Interview with Dr. Kit Miyamoto: “Resilient buildings tend to have greater value as an asset.”

  • The interview was conducted in English and translated into Spanish in the original; this is an English translation of the interview based on the published Spanish version by Republica (Guatemala) – Article: “Los edificios resilientes tienden a tener mayor valor como activo” written by María José Aresti, published on February 7th,  2026. 
  • All photos include in this post were taken by Diego Cabrera / República.

República: Seismic codes save lives, but what do they mean for business and investment?
Dr. Kit Miyamoto: Seismic codes do fulfill a promise: they save lives. But from a business perspective, meeting only the minimum code can leave a building in a situation where it’s technically safe but practically discarded after a major earthquake, unusable, with long operational stoppages. 

Most people assume that building according to code, with top engineers and contractors, means a building is earthquake‑proof. That’s not true. The code is focused on life safety, not performance. Think of it like a car crash: the car is totaled, but the occupants survive. In buildings, that means compliance may protect lives, but not necessarily protect the asset itself. 

There are technologies and design approaches that improve performance, like base isolation or energy‑dissipating devices, which help prevent a building from becoming a “total loss.” These technologies can reduce cost and increase resilience, and investors should take them seriously. 

In Japan, where large earthquakes occur every few years, resilient design is part of normal practice. For example, base isolation commonly increases cost by about 5 %, but people are willing to pay that because they understand it significantly reduces the risk of losing their home. Developers use resiliency as a selling point and can command a higher price as a result. 

Monitoring systems like accelerometers are also useful; they record what actually happened during a seismic event, helping engineers and owners understand performance rather than just assuming compliance. 

“The building survives. But operations stop. That’s not resilience; that’s loss.”

República: Where do businesses actually feel the impact after a big earthquake?
Dr. Kit Miyamoto: Companies often underestimate a second layer of risk: the continuity of their people and operations. For example, in Puerto Rico, after the 2020 earthquake, many schools, which are critical infrastructure, performed poorly due to common design vulnerabilities. These weaknesses are often inexpensive to address with relatively simple reinforcements, such as fiber‑reinforced polymer wrapping. It’s almost like a “band‑aid,” and it works. 

Companies shouldn’t just think about their own infrastructure; they need to consider critical community infrastructure, like schools, transportation, supply chains, ports, and airports. If your facility survives but the school your employees’ children attend does not, you lose continuity and productivity. That broader view is comprehensive risk management.

República: What weighs more in the market, bank requirements, insurers, or buyers?
Dr. Kit Miyamoto: Insurance is interesting because it helps price resilience. A more resilient building lets you control how much insurance you need and how much risk you assume. But it’s not wise to transfer all risk to insurance, that alone is not effective risk management.
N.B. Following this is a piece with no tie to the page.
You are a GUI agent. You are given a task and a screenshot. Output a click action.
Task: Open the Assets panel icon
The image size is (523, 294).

You need both: risk reduction and risk transfer. 

Insurance also doesn’t cover everything — for instance, loss of market share. If your company stops operating and a competitor doesn’t, the policy won’t restore your competitive position. 

Where resilience is well understood, resilient buildings tend to have greater value as an asset, especially where buyers understand risk and are willing to pay for resilience. That same awareness exists here in Guatemala. 
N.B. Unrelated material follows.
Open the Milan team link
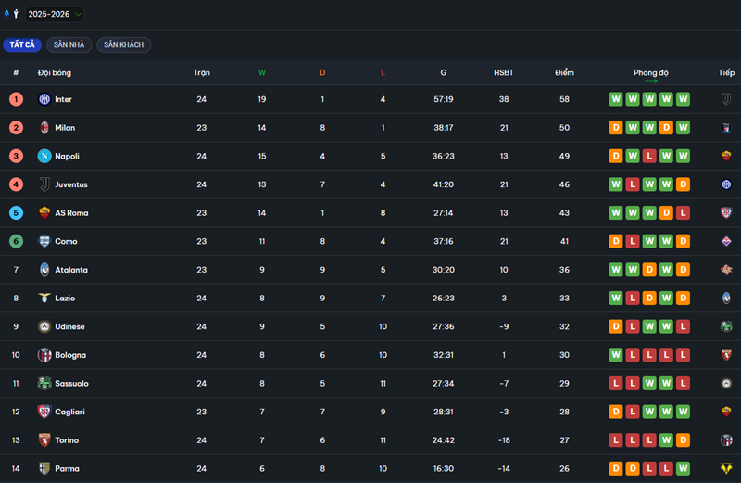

For technology to improve safety and resilience, it has to make economic sense. If resilience is much more expensive without other benefits, the market won’t adopt it. But if something is both safer and more cost‑effective, it becomes a “no‑brainer.” 

República: Any final comments?
Dr. Kit Miyamoto: Earthquakes will occur, that’s 100 % certain. What we don’t know is when. It could be tomorrow or five years from now. That’s why prevention today is always better than reacting afterward. After a major quake, there’s usually a five‑year window where investment increases, and then attention fades again. Smart governments and companies invest before disasters strike because it saves money and lives. 

In many countries, we’ve also seen that companies that survive and continue operating after a quake often come out stronger, partly because competitors are knocked out of the market. Many people think a quake wipes out a whole city. That’s not accurate. Around 70 % of businesses and infrastructure continue functioning. The social disruption is significant, but those who stay in business tend to perform well afterward.